SOURCE DOCUMENT:
About Application Protocols, Authenticated Connections, and Domain Controllers : About SMB signing
  
About SMB signing
When sharing files, Windows provides the ability to sign CIFS messages to prevent man-in-the-middle attacks. Each CIFS message has a unique signature that prevents tampering. This security feature is called Server Message Block (SMB) signing.
With secured traffic optimization enabled on a server-side appliance, SteelHead alleviates latency in file access while maintaining message security signatures. The appliance provides bandwidth optimizations (SDR and LZ), TCP optimizations, and latency optimizations, even when CIFS messages are signed.
SMB signing prevents the SteelHead from applying full optimization on CIFS connections and significantly reduces performance gains. Because many enterprises already take additional security precautions (such as firewalls, internal-only reachable servers, and so on), SMB signing adds minimal additional security at a significant performance cost.
Enable secure traffic optimization if Windows clients or servers uses any of these settings:
SMB2/SMB3 signing set to required.

DATA SUPPLIED:
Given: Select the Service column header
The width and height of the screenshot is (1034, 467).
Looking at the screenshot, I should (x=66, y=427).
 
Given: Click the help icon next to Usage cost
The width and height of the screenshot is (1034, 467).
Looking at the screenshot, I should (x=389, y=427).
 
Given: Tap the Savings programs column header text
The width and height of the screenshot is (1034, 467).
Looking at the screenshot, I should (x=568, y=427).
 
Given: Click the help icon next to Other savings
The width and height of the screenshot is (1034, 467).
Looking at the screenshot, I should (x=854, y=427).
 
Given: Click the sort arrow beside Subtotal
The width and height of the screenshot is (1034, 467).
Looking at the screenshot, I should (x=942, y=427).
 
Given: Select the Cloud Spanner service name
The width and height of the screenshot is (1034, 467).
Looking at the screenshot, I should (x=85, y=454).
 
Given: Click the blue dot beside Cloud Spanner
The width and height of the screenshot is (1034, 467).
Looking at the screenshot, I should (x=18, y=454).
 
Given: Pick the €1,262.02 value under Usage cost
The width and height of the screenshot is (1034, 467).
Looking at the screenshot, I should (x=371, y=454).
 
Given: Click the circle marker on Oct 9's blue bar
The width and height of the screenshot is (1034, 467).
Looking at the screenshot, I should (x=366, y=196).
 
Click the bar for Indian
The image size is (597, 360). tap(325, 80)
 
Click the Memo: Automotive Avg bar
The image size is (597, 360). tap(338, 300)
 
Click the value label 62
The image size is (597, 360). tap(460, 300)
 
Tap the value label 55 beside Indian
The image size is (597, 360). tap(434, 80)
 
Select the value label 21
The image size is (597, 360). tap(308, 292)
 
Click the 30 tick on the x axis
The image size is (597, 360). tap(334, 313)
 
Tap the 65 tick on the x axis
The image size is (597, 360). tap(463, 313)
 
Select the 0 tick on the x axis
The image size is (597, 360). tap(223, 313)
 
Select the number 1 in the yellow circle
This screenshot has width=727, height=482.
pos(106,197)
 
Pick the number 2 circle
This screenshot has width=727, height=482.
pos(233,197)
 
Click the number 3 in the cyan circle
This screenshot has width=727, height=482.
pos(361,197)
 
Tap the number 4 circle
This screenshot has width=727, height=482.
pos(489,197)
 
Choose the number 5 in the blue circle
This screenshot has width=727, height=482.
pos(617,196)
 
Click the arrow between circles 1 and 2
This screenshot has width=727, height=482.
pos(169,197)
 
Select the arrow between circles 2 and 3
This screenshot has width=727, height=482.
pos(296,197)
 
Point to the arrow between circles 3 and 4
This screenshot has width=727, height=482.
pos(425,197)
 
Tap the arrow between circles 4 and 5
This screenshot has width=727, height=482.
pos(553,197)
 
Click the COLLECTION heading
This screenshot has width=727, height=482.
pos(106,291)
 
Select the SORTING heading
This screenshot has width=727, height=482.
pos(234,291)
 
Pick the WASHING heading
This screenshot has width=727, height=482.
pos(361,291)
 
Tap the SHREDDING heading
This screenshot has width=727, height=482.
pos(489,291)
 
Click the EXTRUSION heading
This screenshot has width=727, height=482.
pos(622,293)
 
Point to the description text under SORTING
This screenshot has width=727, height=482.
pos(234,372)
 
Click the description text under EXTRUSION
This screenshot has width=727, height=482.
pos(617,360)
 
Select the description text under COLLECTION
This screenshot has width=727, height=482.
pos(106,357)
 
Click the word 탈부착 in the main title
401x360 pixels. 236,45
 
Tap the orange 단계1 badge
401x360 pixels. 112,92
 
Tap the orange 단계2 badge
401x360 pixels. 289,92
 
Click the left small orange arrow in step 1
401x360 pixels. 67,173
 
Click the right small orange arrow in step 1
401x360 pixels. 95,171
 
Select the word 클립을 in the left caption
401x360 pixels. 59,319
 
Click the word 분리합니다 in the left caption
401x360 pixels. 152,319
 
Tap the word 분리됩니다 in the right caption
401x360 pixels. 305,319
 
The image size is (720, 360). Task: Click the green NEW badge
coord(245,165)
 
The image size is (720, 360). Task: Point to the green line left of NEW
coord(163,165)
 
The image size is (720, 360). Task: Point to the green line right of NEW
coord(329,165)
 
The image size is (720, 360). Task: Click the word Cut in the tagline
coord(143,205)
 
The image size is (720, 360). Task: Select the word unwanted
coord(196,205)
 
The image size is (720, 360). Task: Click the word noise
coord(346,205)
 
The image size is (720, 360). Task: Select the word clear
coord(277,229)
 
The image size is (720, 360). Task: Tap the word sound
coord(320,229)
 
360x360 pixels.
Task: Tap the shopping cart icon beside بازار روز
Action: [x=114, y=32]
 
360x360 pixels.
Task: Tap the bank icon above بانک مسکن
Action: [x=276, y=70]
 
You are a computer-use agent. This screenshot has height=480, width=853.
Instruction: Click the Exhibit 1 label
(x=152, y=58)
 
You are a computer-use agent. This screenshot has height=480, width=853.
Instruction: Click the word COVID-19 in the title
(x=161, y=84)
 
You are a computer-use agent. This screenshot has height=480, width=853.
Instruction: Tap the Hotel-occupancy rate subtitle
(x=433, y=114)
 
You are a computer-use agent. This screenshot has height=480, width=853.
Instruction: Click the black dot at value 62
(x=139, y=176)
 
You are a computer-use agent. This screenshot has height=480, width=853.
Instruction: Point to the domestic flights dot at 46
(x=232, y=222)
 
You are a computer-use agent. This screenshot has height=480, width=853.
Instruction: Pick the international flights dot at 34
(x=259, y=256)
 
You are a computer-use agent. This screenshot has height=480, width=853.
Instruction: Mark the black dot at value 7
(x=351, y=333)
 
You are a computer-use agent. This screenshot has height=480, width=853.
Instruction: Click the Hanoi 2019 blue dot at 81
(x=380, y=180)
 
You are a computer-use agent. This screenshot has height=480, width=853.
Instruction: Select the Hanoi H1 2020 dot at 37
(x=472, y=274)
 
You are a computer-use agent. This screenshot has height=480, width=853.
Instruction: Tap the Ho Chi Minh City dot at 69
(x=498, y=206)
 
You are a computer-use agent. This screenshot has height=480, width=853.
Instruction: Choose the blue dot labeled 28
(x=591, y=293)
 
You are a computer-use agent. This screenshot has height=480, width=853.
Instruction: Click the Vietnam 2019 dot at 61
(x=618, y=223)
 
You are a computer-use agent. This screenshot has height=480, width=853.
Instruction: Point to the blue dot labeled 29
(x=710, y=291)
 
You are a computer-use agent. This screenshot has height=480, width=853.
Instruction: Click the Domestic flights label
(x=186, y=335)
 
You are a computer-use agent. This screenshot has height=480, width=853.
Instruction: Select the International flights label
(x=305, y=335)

WHAT IS EXPECTED: Reproduce the passage of the SMB signing text starting at "SMB signing prevents" and ending at "set to required.". None of the data above is required here.

SOLUTION TO THIS PROBLEM:
SMB signing prevents the SteelHead from applying full optimization on CIFS connections and significantly reduces performance gains. Because many enterprises already take additional security precautions (such as firewalls, internal-only reachable servers, and so on), SMB signing adds minimal additional security at a significant performance cost.
Enable secure traffic optimization if Windows clients or servers uses any of these settings:
SMB2/SMB3 signing set to required.